Moreover, although the majority's discussion of congressional intent does not persuade me that the only permissible interpretation of the MSP Act is that a MAO is a proper plaintiff under the Private Cause of Action Provision, I agree that congressional intent suggests that such an interpretation—as adopted by the regulations—is reasonable. As my colleagues point out, Congress created the MAO program to stimulate innovation and ultimately create a more efficient and cost-effective healthcare system by encouraging competition with traditional Medicare plans. Maj. Op. 73-74. “It would be impossible for MAOs to stimulate innovation through competition if they began at a competitive disadvantage” because they were unable to recover directly from responsible primary payers in the same way traditional plans are. Avandia, 685 F.3d at 363. Therefore, CMS regulations authorizing MAOs to sue under the Private Cause of Action Provision accord with congressional intent by helping to facilitate MAOs’ ability to compete. Indeed, CMS itself has noted that MAOs “that faithfully pursue and recover from liable third parties will have lower medical expenses,” resulting in an additional edge in a competitive marketplace. Policy and Technical Changes to the Medicare Advantage and the Medicare Prescription Drug Benefit Programs, 75 Fed. Reg. 19678, 19797 (Apr. 15, 2010). This supports the conclusion that the regulations embody reasonable interpretations of the MSP Act.

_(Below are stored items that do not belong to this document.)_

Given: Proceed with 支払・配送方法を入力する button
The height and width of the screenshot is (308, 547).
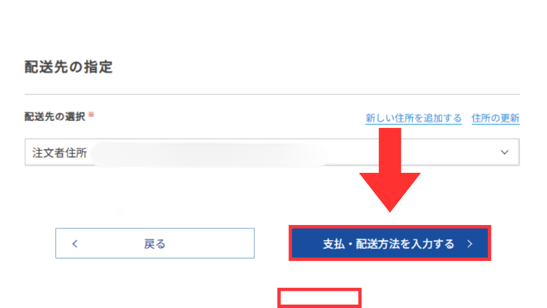Looking at the screenshot, I should (390, 243).
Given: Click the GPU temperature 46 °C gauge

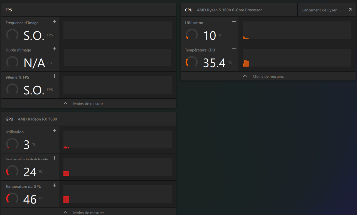Looking at the screenshot, I should 12,198.
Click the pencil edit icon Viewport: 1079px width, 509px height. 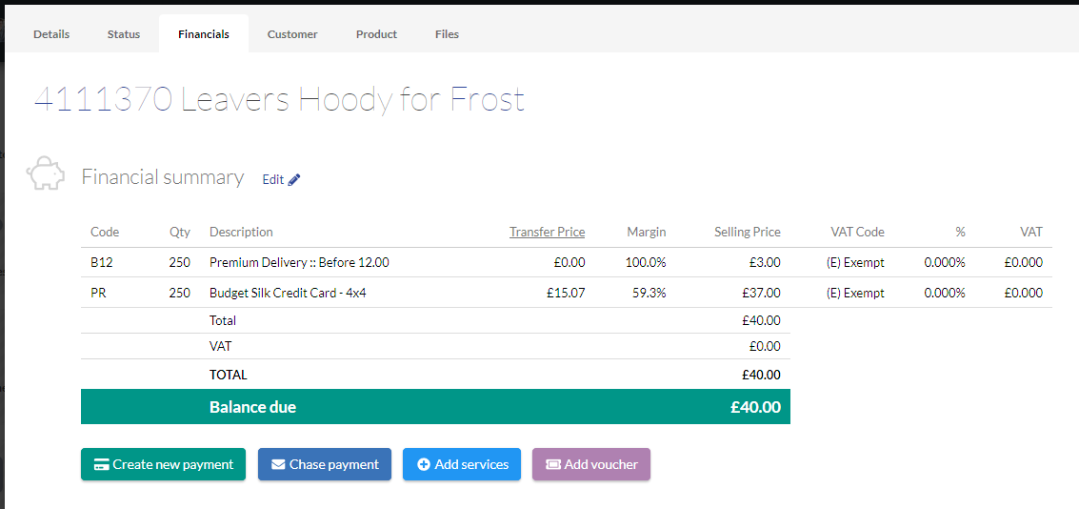coord(294,180)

In sum, I agree with my colleagues that the district court's judgment should be affirmed, although I would reach that conclusion based on deference to reasonable CMS regulations that tell us who can sue and be sued. I therefore respectfully concur in the judgment.

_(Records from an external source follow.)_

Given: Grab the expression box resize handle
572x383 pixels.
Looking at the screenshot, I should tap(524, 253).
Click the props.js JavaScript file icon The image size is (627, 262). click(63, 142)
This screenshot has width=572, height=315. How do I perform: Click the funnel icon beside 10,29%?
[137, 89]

FOOTNOTE. This trend has continued. See, e.g., MSP Recovery Claims, Series LLC v. Nationwide Mut. Ins. Co., No. 2:21-cv-1901, ––– F.Supp.3d ––––, ––––, 2022 WL 900562, at *6 (S.D. Ohio Mar. 28, 2022); Humana Ins. Co. v. Bi-Lo, LLC, No. 4:18-cv-2151, 2019 WL 4643582, at *3 (D.S.C. Sept. 24, 2019); MSP Recovery Claims, Series LLC. v. Progressive Corp., No. 1:18-cv-2273, 2019 WL 5448356, at *8 (N.D. Ohio Sept. 17, 2019); MSP Recovery Claims, Series LLC & Series 17-04-631 v. Plymouth Rock Assurance Corp., Inc., 404 F. Supp. 3d 470, 481 (D. Mass. 2019), reconsideration denied, No. 1:18-cv-11702, 2019 WL 6791962 (D. Mass. Dec. 12, 2019); Cariten Health Plan, Inc. v. Mid-Century Ins. Co., No. 3:14-cv-476, 2015 WL 5449221, at *7 (E.D. Tenn. Sept. 1, 2015).

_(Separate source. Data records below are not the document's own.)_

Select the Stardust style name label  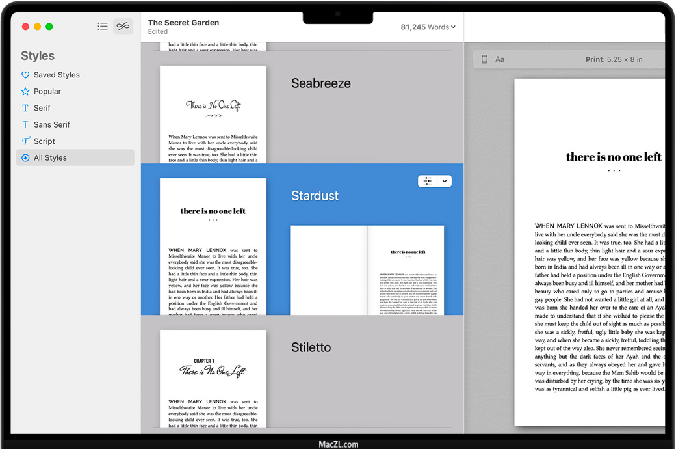coord(315,196)
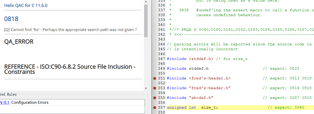
Task: Click the scroll-down arrow in help panel
Action: (x=146, y=88)
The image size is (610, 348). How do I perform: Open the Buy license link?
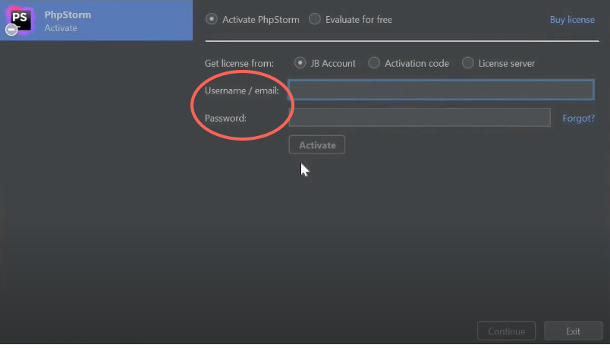pyautogui.click(x=571, y=20)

1. I note, of course, that my colleagues in the majority are not alone in reaching this conclusion. The Third Circuit has held that, among other things, the Private Cause of Action Provision and Paragraph (2)(A) unambiguously provide an MAO with a private cause of action. In re Avandia Mktg., Sales Pracs. & Prod. Liab. Litig., 685 F.3d 353, 359–360 (3d Cir. 2012). The Eleventh Circuit has similarly held that Paragraph (2)(A), Paragraph (2)(B) (discussed infra), and the Private Cause of Action Provision “work together to establish a comprehensive MSP scheme” in which an MAO may avail itself of a private cause of action. Humana Med. Plan, Inc. v. W. Heritage Ins. Co., 832 F.3d 1229, 1237 (11th Cir. 2016). In my view, however, the broad language of the MSP Act necessitates an examination of whether the CMS regulations fill in the details left open by Congress based on a “permissible construction of the statute.” Chevron, 467 U.S. at 843, 104 S.Ct. 2778.